Mr. Udom Emmanuel, Akwa Ibom State Governor. Photo credit: Facebook/Ikenna Kalu.
“The cost of governance in the state has increased by 273 per cent between 2011 and 2021, with spurious items such as debt servicing, cost of purchasing government vehicles, and running of government house taking a huge chunk of overhead spending”.
By Abasifreke Effiong
Policy Alert, a non-governmental organisation working on fiscal governance and environmental Justice in the Niger Delta, has again raised alarm over very high cost of governance and declining revenue in Akwa Ibom state.
The organisation said the the cost of governance in the state has increased by 273 per cent between 2011 and 2021, with “spurious items such as debt servicing, cost of purchasing government vehicles, and running of government house taking a huge chunk of overhead spending.”
While advising the state government to cut down its cost of governance, the NGO said “ballooning cost of governance” and “declining revenue” are major threats to the state’s fiscal health.

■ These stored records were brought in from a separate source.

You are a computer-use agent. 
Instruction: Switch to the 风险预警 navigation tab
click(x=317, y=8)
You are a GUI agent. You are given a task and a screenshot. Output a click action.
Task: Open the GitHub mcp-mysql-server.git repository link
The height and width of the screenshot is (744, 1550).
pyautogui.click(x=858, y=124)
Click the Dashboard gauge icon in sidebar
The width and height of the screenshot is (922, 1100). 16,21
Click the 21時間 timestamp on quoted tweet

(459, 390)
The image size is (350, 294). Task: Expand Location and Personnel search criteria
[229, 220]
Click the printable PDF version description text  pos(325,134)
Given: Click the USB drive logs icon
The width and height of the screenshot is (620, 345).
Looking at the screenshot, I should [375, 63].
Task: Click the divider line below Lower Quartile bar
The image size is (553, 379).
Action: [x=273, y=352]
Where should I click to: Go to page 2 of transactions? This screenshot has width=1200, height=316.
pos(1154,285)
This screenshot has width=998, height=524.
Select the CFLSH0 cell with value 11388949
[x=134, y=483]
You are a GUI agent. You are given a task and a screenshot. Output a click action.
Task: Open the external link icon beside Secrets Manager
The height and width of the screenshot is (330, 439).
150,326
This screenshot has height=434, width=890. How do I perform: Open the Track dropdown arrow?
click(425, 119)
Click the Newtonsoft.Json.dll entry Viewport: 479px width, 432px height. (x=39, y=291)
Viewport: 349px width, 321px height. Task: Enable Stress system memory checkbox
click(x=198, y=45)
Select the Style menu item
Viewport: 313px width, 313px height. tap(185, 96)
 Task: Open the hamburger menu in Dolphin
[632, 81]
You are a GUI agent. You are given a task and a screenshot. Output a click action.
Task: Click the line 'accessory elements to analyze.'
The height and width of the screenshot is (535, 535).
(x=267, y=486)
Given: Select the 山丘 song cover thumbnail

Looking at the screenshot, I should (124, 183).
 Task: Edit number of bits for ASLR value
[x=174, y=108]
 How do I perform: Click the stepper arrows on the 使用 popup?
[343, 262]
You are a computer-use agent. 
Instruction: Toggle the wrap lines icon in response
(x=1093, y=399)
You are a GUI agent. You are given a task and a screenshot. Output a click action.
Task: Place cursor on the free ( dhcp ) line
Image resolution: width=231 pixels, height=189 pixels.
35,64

In a memorandum to the public consultation on the state’s 2023-2025 Medium Term Expenditure Framework/Fiscal Strategy Paper organised by the Ministry of Economic Development, Policy Alert through her Programme Officer, Fiscal Reforms and Anti-Corruption, Mr Faith Paulinus, said the calibration of the state’s medium term expenditure framework, MTEF, around debt-to-GDP ratio is faulty.
“We are also worried that the state has again insisted on calibrating its MTEF around Debt-to-GDP ratio. This is faulty for two reasons. First, we do not have reliable and current figures for sub-national GDP. Second, debt-to-GDP ratio gives a false sense of fiscal sustainability. It is the same Debt to GDP fallacy that the federal government has been relying on to over-reach its borrowing options and we see where that has kept the country today.”
“Our advice to the state government is to base its medium term projections on Debt-to-Revenue ratio, which is a more realistic predictor of fiscal health.”
The memorandum raised concerns over the rising debt profile of the state and the huge amount of funds spent on debt servicing.
However, the organisation commended the state government for planning to restructure its recurrent/capital expenditure to 30:70 ratio by the year 2025 and lauded the state for opening up the MTEF process to public consultation in line with the state fiscal responsibility law.
“While also commending the state government for opening up the MTEF process to public consultation in line with the provisions of the state’s Fiscal Responsibility Law, we caution that the continued delay in inaugurating the Fiscal Responsibility Board with inclusion of representatives from civil society and labour constitutes a violation of the law and undermines the legitimacy of the entire MTEF process”, Policy Alert said.